Here’s something to try, if you haven’t: something she is allowed to bite, as a clear alternative. A stern “No biting people – it hurts”. I think letting her know it hurts is important. This is something she will understand, from getting bumps herself. Followed by: “You can bite this, though.” One of those teething rings you put in the fridge, or something like the Sophie the Giraffe toy, designed for purpose. And put it to her mouth, or demonstrate. Even if her teeth aren’t the issue (which is a real possibility), it draws a very obvious line between what is allowed and what is not. She might just throw it on the floor. But if it happens every time, she’ll get the link. If her teeth are bothering her, she might enjoy the permitted gnawing.
Don’t worry. Think of it like this: the world for this little girl is a completely new and strangely brilliant place. Imagine not having teeth and then suddenly having them. And she’s very sweet, otherwise, you say. Imagine being so overwhelmed with love for people (her parents) that when you’re up close you just want to eat them. But you don’t know it hurts to bite. At your daughter’s age it’s a real transient time between babyhood and being a toddler, and emotions are a big jumble of feelings and the physical. Also – think of the self-control it takes as an adult at the dentist not to bite if there’s an actual finger in your mouth. There has to be something primal in there!
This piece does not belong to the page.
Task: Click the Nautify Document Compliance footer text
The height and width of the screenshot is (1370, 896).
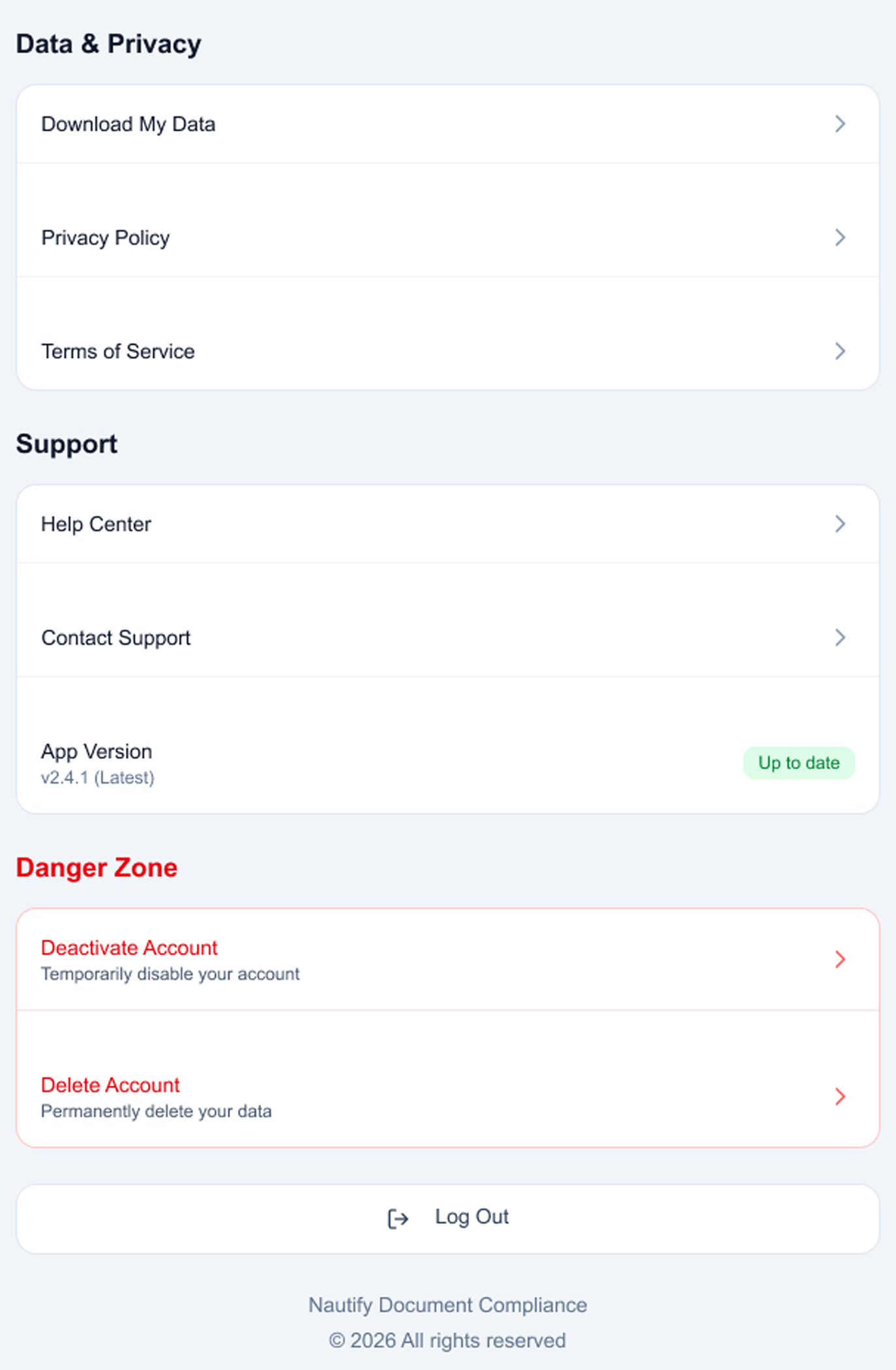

What if she’s doing it because it’s mischief? To get a funny reaction? The answer is the same – she’ll have to learn that there’s no traction, that every time she bites, the adult says no, it hurts, here’s something else. There are some things children just have to be told again and again. Suffice to say, Sisyphus should be patron saint of parenthood. And if the process is long, if she’s still doing it in a year, you’ll be able to find different ways of conveying the message as she grows in understanding. But for now, it’s just something you’re working on letting her know about.
Because she’s not at nursery yet, it means you can really work on this before she’s outside your supervision. Which you are already doing. Just on that note – if you can tackle your worry, if you can possibly allow yourself to think that you are doing a good job, doing the right thing in your own way, then you won’t be so panicked about the process that she’s going through.